Exercise:
Write out the following records exactly, each one in full.

Collected data entries:
%%

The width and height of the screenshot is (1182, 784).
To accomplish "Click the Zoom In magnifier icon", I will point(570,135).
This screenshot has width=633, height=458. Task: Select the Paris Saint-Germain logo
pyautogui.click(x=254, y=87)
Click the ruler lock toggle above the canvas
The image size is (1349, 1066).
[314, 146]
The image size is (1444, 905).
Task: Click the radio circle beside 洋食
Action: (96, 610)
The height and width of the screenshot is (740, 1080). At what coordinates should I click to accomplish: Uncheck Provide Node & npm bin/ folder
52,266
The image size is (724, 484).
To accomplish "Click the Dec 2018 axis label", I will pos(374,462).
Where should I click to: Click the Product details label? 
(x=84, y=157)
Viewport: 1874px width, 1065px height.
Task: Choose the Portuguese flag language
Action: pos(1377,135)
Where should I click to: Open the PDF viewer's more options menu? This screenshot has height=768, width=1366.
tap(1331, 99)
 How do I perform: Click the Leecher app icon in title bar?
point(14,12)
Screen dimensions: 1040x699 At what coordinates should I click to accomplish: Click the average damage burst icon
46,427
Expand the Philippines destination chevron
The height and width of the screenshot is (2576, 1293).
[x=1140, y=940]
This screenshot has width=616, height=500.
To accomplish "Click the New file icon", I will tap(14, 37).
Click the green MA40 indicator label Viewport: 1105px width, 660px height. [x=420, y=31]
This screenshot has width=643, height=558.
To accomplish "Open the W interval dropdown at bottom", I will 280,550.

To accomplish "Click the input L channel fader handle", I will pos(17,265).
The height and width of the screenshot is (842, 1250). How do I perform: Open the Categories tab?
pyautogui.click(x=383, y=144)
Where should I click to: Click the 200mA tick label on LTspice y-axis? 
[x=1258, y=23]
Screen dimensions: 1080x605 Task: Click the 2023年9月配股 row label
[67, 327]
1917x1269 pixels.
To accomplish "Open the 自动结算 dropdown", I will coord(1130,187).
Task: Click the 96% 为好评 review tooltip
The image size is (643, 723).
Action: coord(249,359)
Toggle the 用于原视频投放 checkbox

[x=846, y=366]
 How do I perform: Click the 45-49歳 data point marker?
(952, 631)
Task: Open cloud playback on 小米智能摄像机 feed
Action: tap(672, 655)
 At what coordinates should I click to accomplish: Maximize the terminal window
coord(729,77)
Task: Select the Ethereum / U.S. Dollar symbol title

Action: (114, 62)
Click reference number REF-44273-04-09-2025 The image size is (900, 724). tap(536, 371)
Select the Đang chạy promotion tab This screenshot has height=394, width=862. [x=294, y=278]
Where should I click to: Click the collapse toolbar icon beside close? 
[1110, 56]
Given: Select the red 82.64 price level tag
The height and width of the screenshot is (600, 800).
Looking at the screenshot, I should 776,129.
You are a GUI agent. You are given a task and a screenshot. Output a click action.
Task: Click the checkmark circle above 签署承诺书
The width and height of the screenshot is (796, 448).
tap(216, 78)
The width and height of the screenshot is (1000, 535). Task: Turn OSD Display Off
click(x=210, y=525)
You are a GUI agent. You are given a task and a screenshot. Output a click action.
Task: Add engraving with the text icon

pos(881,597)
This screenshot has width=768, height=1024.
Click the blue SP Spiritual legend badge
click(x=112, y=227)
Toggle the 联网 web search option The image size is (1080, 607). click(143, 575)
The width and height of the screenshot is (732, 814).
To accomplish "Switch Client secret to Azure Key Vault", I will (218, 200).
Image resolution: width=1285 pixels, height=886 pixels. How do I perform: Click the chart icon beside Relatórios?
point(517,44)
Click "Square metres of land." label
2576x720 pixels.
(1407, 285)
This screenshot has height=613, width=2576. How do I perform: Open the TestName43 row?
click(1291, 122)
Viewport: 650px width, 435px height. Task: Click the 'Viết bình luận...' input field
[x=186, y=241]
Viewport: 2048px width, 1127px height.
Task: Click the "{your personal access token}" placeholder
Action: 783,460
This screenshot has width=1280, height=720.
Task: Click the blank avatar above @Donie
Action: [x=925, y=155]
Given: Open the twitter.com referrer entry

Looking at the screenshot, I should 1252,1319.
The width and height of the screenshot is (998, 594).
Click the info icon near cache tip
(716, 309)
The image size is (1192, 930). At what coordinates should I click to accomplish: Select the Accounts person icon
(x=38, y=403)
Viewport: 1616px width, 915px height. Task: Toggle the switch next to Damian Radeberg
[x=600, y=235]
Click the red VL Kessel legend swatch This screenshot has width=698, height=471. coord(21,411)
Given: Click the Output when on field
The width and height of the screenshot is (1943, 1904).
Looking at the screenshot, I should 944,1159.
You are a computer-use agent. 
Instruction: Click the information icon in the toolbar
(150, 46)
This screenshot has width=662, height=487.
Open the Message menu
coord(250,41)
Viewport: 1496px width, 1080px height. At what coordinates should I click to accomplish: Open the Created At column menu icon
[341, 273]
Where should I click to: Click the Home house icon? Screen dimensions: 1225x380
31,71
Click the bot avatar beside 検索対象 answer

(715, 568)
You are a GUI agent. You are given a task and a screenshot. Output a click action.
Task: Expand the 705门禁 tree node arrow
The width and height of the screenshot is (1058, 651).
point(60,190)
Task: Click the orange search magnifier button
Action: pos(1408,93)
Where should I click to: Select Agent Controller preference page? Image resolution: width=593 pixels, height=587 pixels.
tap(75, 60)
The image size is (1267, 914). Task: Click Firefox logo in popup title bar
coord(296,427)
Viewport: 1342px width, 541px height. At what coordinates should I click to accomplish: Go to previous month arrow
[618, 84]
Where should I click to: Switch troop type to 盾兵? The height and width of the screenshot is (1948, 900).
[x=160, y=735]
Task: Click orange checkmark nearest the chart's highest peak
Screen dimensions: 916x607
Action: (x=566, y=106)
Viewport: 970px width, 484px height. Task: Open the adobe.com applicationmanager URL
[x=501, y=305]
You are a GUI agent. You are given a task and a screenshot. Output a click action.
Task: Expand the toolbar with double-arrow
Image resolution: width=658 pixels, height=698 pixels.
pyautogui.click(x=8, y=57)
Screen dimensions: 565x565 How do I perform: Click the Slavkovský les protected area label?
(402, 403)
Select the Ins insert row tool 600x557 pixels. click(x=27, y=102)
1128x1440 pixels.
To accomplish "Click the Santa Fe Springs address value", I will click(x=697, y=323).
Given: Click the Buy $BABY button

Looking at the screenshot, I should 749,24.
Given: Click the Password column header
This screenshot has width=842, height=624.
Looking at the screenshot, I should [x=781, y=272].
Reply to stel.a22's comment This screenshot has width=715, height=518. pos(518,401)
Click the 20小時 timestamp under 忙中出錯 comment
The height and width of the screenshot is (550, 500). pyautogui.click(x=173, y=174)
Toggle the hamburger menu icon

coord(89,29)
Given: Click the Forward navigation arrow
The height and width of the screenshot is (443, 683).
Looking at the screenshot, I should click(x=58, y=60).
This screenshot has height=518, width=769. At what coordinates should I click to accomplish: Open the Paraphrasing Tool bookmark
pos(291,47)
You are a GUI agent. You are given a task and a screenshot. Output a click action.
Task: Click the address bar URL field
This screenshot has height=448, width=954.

%%

Exercise answer:
The width and height of the screenshot is (1182, 784).
To accomplish "Click the Zoom In magnifier icon", I will point(570,135).
This screenshot has width=633, height=458. Task: Select the Paris Saint-Germain logo
pyautogui.click(x=254, y=87)
Click the ruler lock toggle above the canvas
The image size is (1349, 1066).
[314, 146]
The image size is (1444, 905).
Task: Click the radio circle beside 洋食
Action: (96, 610)
The height and width of the screenshot is (740, 1080). At what coordinates should I click to accomplish: Uncheck Provide Node & npm bin/ folder
52,266
The image size is (724, 484).
To accomplish "Click the Dec 2018 axis label", I will pos(374,462).
Where should I click to: Click the Product details label? 
(x=84, y=157)
Viewport: 1874px width, 1065px height.
Task: Choose the Portuguese flag language
Action: pos(1377,135)
Where should I click to: Open the PDF viewer's more options menu? This screenshot has height=768, width=1366.
tap(1331, 99)
 How do I perform: Click the Leecher app icon in title bar?
point(14,12)
Screen dimensions: 1040x699 At what coordinates should I click to accomplish: Click the average damage burst icon
46,427
Expand the Philippines destination chevron
The height and width of the screenshot is (2576, 1293).
[x=1140, y=940]
This screenshot has width=616, height=500.
To accomplish "Click the New file icon", I will tap(14, 37).
Click the green MA40 indicator label Viewport: 1105px width, 660px height. [x=420, y=31]
This screenshot has width=643, height=558.
To accomplish "Open the W interval dropdown at bottom", I will 280,550.

To accomplish "Click the input L channel fader handle", I will pos(17,265).
The height and width of the screenshot is (842, 1250). How do I perform: Open the Categories tab?
pyautogui.click(x=383, y=144)
Where should I click to: Click the 200mA tick label on LTspice y-axis? 
[x=1258, y=23]
Screen dimensions: 1080x605 Task: Click the 2023年9月配股 row label
[67, 327]
1917x1269 pixels.
To accomplish "Open the 自动结算 dropdown", I will coord(1130,187).
Task: Click the 96% 为好评 review tooltip
The image size is (643, 723).
Action: coord(249,359)
Toggle the 用于原视频投放 checkbox

[x=846, y=366]
 How do I perform: Click the 45-49歳 data point marker?
(952, 631)
Task: Open cloud playback on 小米智能摄像机 feed
Action: tap(672, 655)
 At what coordinates should I click to accomplish: Maximize the terminal window
coord(729,77)
Task: Select the Ethereum / U.S. Dollar symbol title

Action: (114, 62)
Click reference number REF-44273-04-09-2025 The image size is (900, 724). tap(536, 371)
Select the Đang chạy promotion tab This screenshot has height=394, width=862. [x=294, y=278]
Where should I click to: Click the collapse toolbar icon beside close? 
[1110, 56]
Given: Select the red 82.64 price level tag
The height and width of the screenshot is (600, 800).
Looking at the screenshot, I should 776,129.
You are a GUI agent. You are given a task and a screenshot. Output a click action.
Task: Click the checkmark circle above 签署承诺书
The width and height of the screenshot is (796, 448).
tap(216, 78)
The width and height of the screenshot is (1000, 535). Task: Turn OSD Display Off
click(x=210, y=525)
You are a GUI agent. You are given a task and a screenshot. Output a click action.
Task: Add engraving with the text icon

pos(881,597)
This screenshot has width=768, height=1024.
Click the blue SP Spiritual legend badge
click(x=112, y=227)
Toggle the 联网 web search option The image size is (1080, 607). click(143, 575)
The width and height of the screenshot is (732, 814).
To accomplish "Switch Client secret to Azure Key Vault", I will (218, 200).
Image resolution: width=1285 pixels, height=886 pixels. How do I perform: Click the chart icon beside Relatórios?
point(517,44)
Click "Square metres of land." label
2576x720 pixels.
(1407, 285)
This screenshot has height=613, width=2576. How do I perform: Open the TestName43 row?
click(1291, 122)
Viewport: 650px width, 435px height. Task: Click the 'Viết bình luận...' input field
[x=186, y=241]
Viewport: 2048px width, 1127px height.
Task: Click the "{your personal access token}" placeholder
Action: 783,460
This screenshot has width=1280, height=720.
Task: Click the blank avatar above @Donie
Action: [x=925, y=155]
Given: Open the twitter.com referrer entry

Looking at the screenshot, I should 1252,1319.
The width and height of the screenshot is (998, 594).
Click the info icon near cache tip
(716, 309)
The image size is (1192, 930). At what coordinates should I click to accomplish: Select the Accounts person icon
(x=38, y=403)
Viewport: 1616px width, 915px height. Task: Toggle the switch next to Damian Radeberg
[x=600, y=235]
Click the red VL Kessel legend swatch This screenshot has width=698, height=471. coord(21,411)
Given: Click the Output when on field
The width and height of the screenshot is (1943, 1904).
Looking at the screenshot, I should 944,1159.
You are a computer-use agent. 
Instruction: Click the information icon in the toolbar
(150, 46)
This screenshot has width=662, height=487.
Open the Message menu
coord(250,41)
Viewport: 1496px width, 1080px height. At what coordinates should I click to accomplish: Open the Created At column menu icon
[341, 273]
Where should I click to: Click the Home house icon? Screen dimensions: 1225x380
31,71
Click the bot avatar beside 検索対象 answer

(715, 568)
You are a GUI agent. You are given a task and a screenshot. Output a click action.
Task: Expand the 705门禁 tree node arrow
The width and height of the screenshot is (1058, 651).
point(60,190)
Task: Click the orange search magnifier button
Action: pos(1408,93)
Where should I click to: Select Agent Controller preference page? Image resolution: width=593 pixels, height=587 pixels.
tap(75, 60)
The image size is (1267, 914). Task: Click Firefox logo in popup title bar
coord(296,427)
Viewport: 1342px width, 541px height. At what coordinates should I click to accomplish: Go to previous month arrow
[618, 84]
Where should I click to: Switch troop type to 盾兵? The height and width of the screenshot is (1948, 900).
[x=160, y=735]
Task: Click orange checkmark nearest the chart's highest peak
Screen dimensions: 916x607
Action: (x=566, y=106)
Viewport: 970px width, 484px height. Task: Open the adobe.com applicationmanager URL
[x=501, y=305]
You are a GUI agent. You are given a task and a screenshot. Output a click action.
Task: Expand the toolbar with double-arrow
Image resolution: width=658 pixels, height=698 pixels.
pyautogui.click(x=8, y=57)
Screen dimensions: 565x565 How do I perform: Click the Slavkovský les protected area label?
(402, 403)
Select the Ins insert row tool 600x557 pixels. click(x=27, y=102)
1128x1440 pixels.
To accomplish "Click the Santa Fe Springs address value", I will click(x=697, y=323).
Given: Click the Buy $BABY button

Looking at the screenshot, I should 749,24.
Given: Click the Password column header
This screenshot has width=842, height=624.
Looking at the screenshot, I should [x=781, y=272].
Reply to stel.a22's comment This screenshot has width=715, height=518. pos(518,401)
Click the 20小時 timestamp under 忙中出錯 comment
The height and width of the screenshot is (550, 500). pyautogui.click(x=173, y=174)
Toggle the hamburger menu icon

coord(89,29)
Given: Click the Forward navigation arrow
The height and width of the screenshot is (443, 683).
Looking at the screenshot, I should click(x=58, y=60).
This screenshot has height=518, width=769. At what coordinates should I click to accomplish: Open the Paraphrasing Tool bookmark
pos(291,47)
You are a GUI agent. You are given a task and a screenshot. Output a click action.
Task: Click the address bar URL field
This screenshot has height=448, width=954.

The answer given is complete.